Laughing, Professor Marchbanks continued on her way. Minerva went home at the end of the week, still feeling every bit as anxious about getting her results but also a lot more excited.


Two weeks into the summer holidays Malcolm suddenly yelled through the house, "They're coming! They're coming!"

That would have sounded rather ominous, except the entire McGonagall family knew who 'they' was referring to. Owls. Malcolm and Minerva had taken turns looking out of the window, while Junior had laughed his head off. He had fooled each of them at least once by pretending that he had spotted an owl heading for the house.

This time there was no mistaking it for a prank, as they all gathered in the sitting room. Four large barn owls were slowly, painfully slowly in fact, making their way towards the window Minerva's mother had thrown open.

"Four? Why are there four of them?" her father wondered. Even now when everyone in the village had long since accepted that their reverend had a thing for owls, he still cringed when they arrived carrying large letters like that in daylight. Today there were indeed four of them at the same time.

They soared through the open window one after the other. The first two headed for Robert and Malcolm, who squealed in delight. He had waited for his Hogwarts acceptance letter every bit as anxiously as Minerva had waited for her O.W.L. results, perhaps even more so. As the youngest in the family he had grown tired of not being included in Minerva's and Junior's stories and accomplishments. Now he ripped open his letter like a Christmas present and Minerva smiled broadly as she watched. She was happy for him and she hoped he would have an easier time settling in at Hogwarts than Junior. Surely the teachers would have got over their Minerva-induced bias by now.

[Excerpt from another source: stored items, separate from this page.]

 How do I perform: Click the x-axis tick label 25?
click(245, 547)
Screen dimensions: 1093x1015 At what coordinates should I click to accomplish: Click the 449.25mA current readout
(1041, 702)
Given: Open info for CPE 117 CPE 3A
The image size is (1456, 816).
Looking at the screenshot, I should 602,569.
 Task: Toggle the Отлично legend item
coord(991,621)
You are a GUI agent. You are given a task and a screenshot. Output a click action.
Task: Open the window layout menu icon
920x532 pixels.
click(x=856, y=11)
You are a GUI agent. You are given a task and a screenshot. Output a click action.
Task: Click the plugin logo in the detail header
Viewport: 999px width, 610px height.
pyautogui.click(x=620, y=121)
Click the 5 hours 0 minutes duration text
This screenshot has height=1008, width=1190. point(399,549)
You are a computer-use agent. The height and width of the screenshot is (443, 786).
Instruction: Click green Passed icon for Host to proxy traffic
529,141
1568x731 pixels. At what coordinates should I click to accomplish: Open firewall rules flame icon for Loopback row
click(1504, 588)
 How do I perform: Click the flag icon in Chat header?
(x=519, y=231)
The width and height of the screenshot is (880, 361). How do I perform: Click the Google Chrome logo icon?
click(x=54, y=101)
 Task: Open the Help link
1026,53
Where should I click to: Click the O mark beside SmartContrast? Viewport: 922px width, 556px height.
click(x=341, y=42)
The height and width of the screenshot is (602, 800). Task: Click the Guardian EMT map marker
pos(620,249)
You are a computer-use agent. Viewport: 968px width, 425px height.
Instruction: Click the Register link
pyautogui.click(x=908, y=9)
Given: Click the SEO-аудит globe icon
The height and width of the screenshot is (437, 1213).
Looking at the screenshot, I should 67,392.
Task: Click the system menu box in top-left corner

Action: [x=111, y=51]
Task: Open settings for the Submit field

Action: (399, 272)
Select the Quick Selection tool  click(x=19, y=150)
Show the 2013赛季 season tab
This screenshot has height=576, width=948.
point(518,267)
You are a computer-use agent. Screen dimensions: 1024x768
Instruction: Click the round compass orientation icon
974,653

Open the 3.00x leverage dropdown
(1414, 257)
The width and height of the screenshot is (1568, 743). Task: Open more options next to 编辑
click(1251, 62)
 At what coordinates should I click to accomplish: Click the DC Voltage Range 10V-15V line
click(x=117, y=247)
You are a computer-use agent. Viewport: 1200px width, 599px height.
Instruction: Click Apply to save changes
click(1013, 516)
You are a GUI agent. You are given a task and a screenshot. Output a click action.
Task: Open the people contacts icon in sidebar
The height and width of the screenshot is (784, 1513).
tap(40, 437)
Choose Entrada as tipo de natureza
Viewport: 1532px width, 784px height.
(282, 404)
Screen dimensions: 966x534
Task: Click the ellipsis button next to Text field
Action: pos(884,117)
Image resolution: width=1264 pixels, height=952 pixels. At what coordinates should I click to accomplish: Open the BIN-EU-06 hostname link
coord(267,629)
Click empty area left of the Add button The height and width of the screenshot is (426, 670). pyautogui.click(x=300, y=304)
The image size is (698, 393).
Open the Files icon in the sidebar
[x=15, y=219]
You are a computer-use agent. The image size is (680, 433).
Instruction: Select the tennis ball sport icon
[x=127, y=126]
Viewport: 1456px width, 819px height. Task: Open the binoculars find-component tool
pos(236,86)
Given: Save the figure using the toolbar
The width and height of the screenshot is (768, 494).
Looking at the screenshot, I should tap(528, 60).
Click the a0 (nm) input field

Her smile faltered when the remaining two owls landed next to her. It was time. Suddenly feeling slightly nauseated, she opened the smaller, unmarked letter first. It was a small piece of parchment and it contained only one sentence.

"I believe I tried to tell you that there was no cause for concern."

Confused, Minerva turned over the parchment, looking for more, but there was nothing. Which left the second official, very thick letter.

And there it was. Her book lists and start-of-term information and:

ORDINARY WIZARDING LEVEL RESULTS

Minerva McGonagall has achieved:

Arithmancy: Outstanding

Astronomy: Outstanding

Charms: Outstanding

Defence Against the Dark Arts: Outstanding

Herbology: Outstanding

History of Magic: Outstanding

Muggle Studies: Outstanding

Potions: Outstanding

Study of Ancient Runes: Outstanding

Transfiguration: Outstanding

As her eyes swept over the parchment, Minerva felt her face split into the widest of grins. But only after having read the whole thing for the third time did she burst out laughing.

She had just realised that the other letter was Professor Dumbledore's way of saying "I told you so."